[BRIEFING.COM] Stocks struggled under selling activity, leading the major indices to close sharply lower. The S&P 500 dropped 2.2%, the Nasdaq Composite fell 3.1%, and the Dow Jones Industrial Average declined 1.7%.
There was a negative bias through the entire session following NVIDIA's (NVDA 104.49, -7.71, -6.9%) announcement that it expects Q1 results to include up to $5.5 billion of charges associated with H20 products due to export restrictions for China. AMD (AMD 88.29, -7.00, -7.4%) also announced an expected impact of $800 million.
Selling increased noticeably in the afternoon following remarks from Fed Chair Powell, who appeared at an event in Chicago, indicating that he doesn't think the Fed will make progress on its dual mandate goals this year and that there isn't a "Fed put."
This morning's economic data also contributed to the downside bias despite solid headline numbers in the retail sales report. Total retail sales increased 1.4% month-over-month in March (Briefing.com consensus 1.3%) following an unrevised 0.2% increase in February. Excluding autos, retail sales rose 0.5% month-over-month (Briefing.com consensus 0.2%) following an upwardly revised 0.7% increase (from 0.3%) in February.

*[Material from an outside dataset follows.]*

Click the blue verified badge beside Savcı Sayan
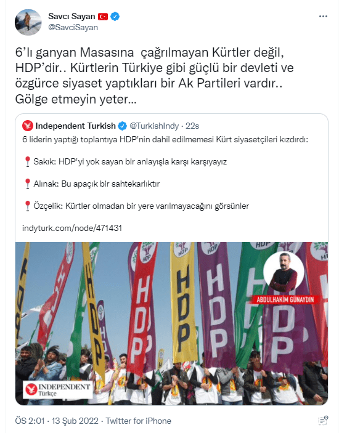The width and height of the screenshot is (339, 433). [115, 17]
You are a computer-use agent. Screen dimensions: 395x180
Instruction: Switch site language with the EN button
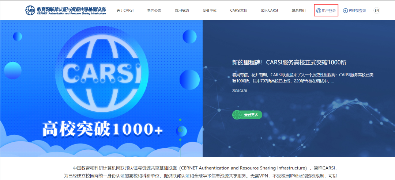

The negative takeaway related to the belief that last month's data may have been inflated by buying activity ahead of the tariff impacts and may decrease in the future.

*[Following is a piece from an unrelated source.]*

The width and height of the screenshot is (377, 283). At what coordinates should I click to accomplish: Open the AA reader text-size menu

Mega caps and semiconductor shares led the downside charge amid ongoing uncertainty on the tariff front and related to growth concerns. The Vanguard Mega Cap Growth ETF (MGK) dropped 3.3% and PHLX Semiconductor Index (SOX) fell 4.1%.
The technology sector registered the largest decline by a decent margin, falling 3.9%. The next worst performing sector was consumer discretionary (-2.7%) and communication services (-2.5%).